### Text
******************************

The new British Library at St. Pancras, London, is the only major public building to be built in Great Britain in the 20th century. No other project, since the building of St. Paul’s Cathedral over 400 years ago, took so long to construct or was surrounded by so much controversy. Designed by Sir Colin St. John Wilson and opened in 1998, the library is now hailed as a great triumph of design and technology and is a showcase for British art, sculpture and tapestry as well as a great repository of library materials.

An exhibition, “Building the British Library: an architectural exhibition,” hosted by the Harvard College Library and featuring original drawings, architectural models, and photographs that chronicle the building from conception through opening, is on display in the Corridor Gallery of Pusey Library through Friday, May 26.

Following its Harvard opening, the exhibition will tour the U.S., with stops planned for Hunter College in New York City and the University of Chicago. The exhibition and tour are sponsored by the American Trust for the British Library. William Stoneman, librarian of Houghton Library, and Dennis Marnon, the administrative officer of Houghton, coordinated the exhibition at Harvard.

******************************

### Dataset content
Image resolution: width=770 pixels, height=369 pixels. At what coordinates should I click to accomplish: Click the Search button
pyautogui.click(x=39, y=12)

******************************

### Challenges
**A)** Using the British Library text, answer each question.
(i) Who designed the new British Library, and in what year did it open?
(ii) In which gallery is the exhibition on display at Harvard, and until what date?
(iii) What organization sponsors the exhibition and its tour?
**B)** Carry on the text about the British Library exhibition from its last sentence.
The data can be set aside for what follows.

### Answers given
**A)**
(i) Sir Colin St. John Wilson designed it, and it opened in 1998.
(ii) It is on display in the Corridor Gallery of Pusey Library through Friday, May 26.
(iii) The American Trust for the British Library sponsors them.

**B)**
At a lecture in the Forum Room of Lamont Library on Wednesday, May 10, Sir Colin Wilson described the challenges he faced from changes in the location, size, proportions, and funding for the building to the scathing public criticism in the media of his knighthood at the direction of Queen Elizabeth. He delivered a fitting tribute to the vision of those who created the British Library, and the scholarly ambitions of those who now work in it.

The government-funded British Library is the national library of the United Kingdom and is considered one of the world’s top five research libraries, along with the Library of Congress, Bibliotheque Nationale de France, the New York Public Library, and the Harvard University libraries.

The Library’s collection has been developing for over 250 years and exceeds 150 million separate items. It includes books, journals, manuscripts, maps, stamps, music, patents, newspapers, and sound recordings in all written and spoken languages. The Library’s primary users are independent researchers, the academic community, the library and information science sector, and business and industry.